Will Jeremy Corbyn’s Labour opt for free education or graduate tax?

Corbyn-sceptic calls free education ‘enormously expensive’, but backers see it as clear and popular

October 5, 2016
Labour Party leader Jeremy Corbyn on stage at conference
Source: Getty
My pledge: one of Jeremy Corbyn’s promises is to ‘bring about the progressive restoration of free education for all’

The leader of the main UK opposition party has outlined a commitment to the “progressive restoration of free education” – described by one of his MPs as an acknowledgement that scrapping university tuition fees would be “enormously expensive”.

The Labour Party, which held its annual conference last week, faces a potential internal battle over what policy to adopt on higher education and student funding.

Its leader, Jeremy Corbyn, said during his first leadership campaign last year that he wanted to abolish tuition fees – which were trebled to £9,000 in 2012 by the previous government, a Conservative-led coalition – and to reintroduce student maintenance grants at a cost of £10 billion a year.

Following a second successful leadership campaign this summer after a challenge by Owen Smith, Mr Corbyn has been returned as leader.

Some Labour MPs, including Mr Smith in his campaign, back a graduate tax as the best alternative to the current system of tuition fees.

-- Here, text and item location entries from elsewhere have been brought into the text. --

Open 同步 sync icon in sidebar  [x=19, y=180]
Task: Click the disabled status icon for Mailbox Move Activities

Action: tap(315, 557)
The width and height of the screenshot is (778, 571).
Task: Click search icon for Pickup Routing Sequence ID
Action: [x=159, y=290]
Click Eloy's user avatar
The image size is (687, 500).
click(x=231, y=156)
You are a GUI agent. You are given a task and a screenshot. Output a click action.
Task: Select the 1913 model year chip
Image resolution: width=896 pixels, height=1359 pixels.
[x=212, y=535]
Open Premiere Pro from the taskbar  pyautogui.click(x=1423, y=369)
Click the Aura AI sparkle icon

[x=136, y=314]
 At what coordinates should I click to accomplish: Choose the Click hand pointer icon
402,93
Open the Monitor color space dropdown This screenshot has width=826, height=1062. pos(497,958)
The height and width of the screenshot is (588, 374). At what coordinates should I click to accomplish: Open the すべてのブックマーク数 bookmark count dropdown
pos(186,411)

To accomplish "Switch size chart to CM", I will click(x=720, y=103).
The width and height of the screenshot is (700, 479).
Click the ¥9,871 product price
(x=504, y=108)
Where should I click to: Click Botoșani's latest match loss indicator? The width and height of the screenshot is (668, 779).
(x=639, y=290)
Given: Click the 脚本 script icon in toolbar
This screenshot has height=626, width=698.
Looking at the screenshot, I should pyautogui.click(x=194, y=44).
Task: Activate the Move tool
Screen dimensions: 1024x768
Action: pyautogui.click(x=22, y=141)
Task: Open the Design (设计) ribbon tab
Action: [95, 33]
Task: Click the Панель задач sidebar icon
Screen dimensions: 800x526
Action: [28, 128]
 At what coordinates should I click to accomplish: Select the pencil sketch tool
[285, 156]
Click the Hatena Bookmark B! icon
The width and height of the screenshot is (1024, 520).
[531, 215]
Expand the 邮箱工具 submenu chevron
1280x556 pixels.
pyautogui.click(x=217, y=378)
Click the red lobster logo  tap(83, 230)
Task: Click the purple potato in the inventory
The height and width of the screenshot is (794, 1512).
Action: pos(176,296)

Supporters argue that it could achieve the same aims as free education of removing barriers to access and killing off the prospect of a market in variable fees, but at a lower cost to the public purse.

Earlier this year, Mr Corbyn told Times Higher Education that graduate debt in England was an “unfair burden that isn’t imposed by other European countries to anything like the same extent, in some cases not at all”.

In his conference speech, Mr Corbyn reiterated existing Labour pledges to reintroduce grants for poorer students. Although he did not directly mention tuition fees, he said that the 10 pledges he had made in this year’s leadership campaign “will now form the framework for what Labour will campaign for and for what a Labour government will do”.

His leadership pledge on creating a National Education Service says: “We will bring about the progressive restoration of free education for all.”

One of Mr Corbyn’s most vocal critics within the party has been Wes Streeting, a Labour MP for Ilford North and former president of the UK’s National Union of Students.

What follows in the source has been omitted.